Reid Knutson was assigned to the Wisconsin Air National Guard ("WIANG") on October 16, 1983. In August of 1989, after serving various active and reserve guard ("AGR") tours, Colonel Knutson received orders extending his AGR tour from October 16, 1989 through October 15, 1994. This order contained the specific condition "unless sooner relieved by competent authority." At that time Knutson was serving as the Commander of the Civil Engineering Squadron of the 128th Air Refueling Group. On December 18, 1989, Knutson received a termination letter from Major General Raymond A. Matera, Adjutant General of WIANG. 1 This letter advised Knutson that the Adjutant General was considering the rescission of the AGR orders. In accordance with Chapter 6 of the Air National Guard Regulations ("ANGR") 35-03, Matera allowed Knutson until December 27, 1989 to rebut the proposed action.
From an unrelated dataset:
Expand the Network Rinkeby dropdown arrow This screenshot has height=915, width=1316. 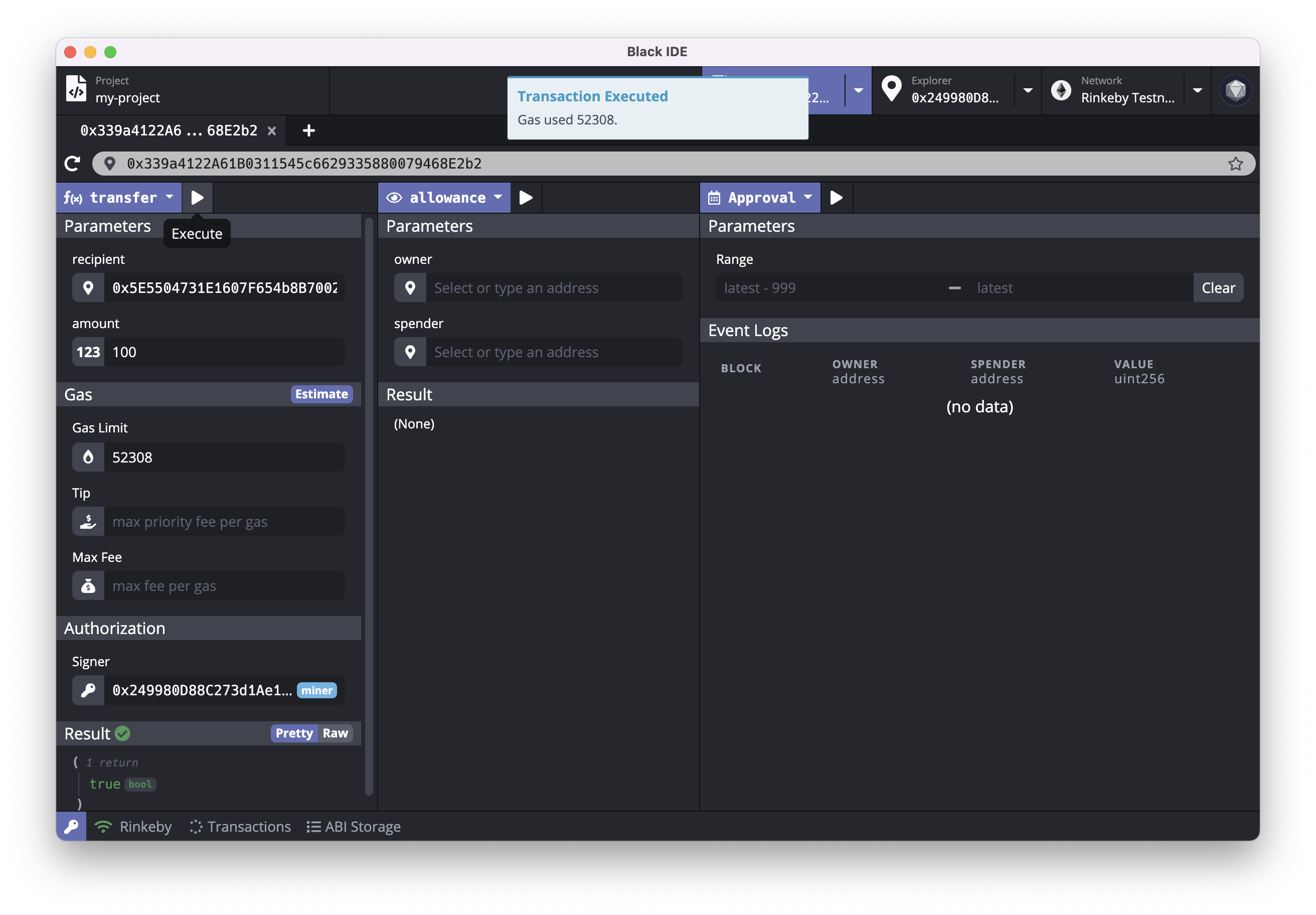click(x=1197, y=91)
Knutson submitted a rebuttal letter to Matera in which he challenged the proposed termination and requested specific reasons for the action.

Subsequently, Colonel Eugene Schmitz forwarded to the appellant reasons for termination. Among the reasons documented were the failure to serve proper real estate documents necessary to complete a water main project, the failure to administer properly his command, the failure to produce a closure plan for a landfill problem, and gross fiscal mismanagement. Colonel Schmitz also attested that he had counseled Knutson on four separate occasions about his performance. These counseling sessions addressed instances of drinking by those under his command, morale and administration difficulties, lack of adherence to the established chain of command, and favoritism. In his rebuttal letter, Knutson specifically denied each allegation; in addition, he alleged that he had been denied counsel, access to documents, and a termination hearing. WIANG terminated Knutson on February 28, 1990.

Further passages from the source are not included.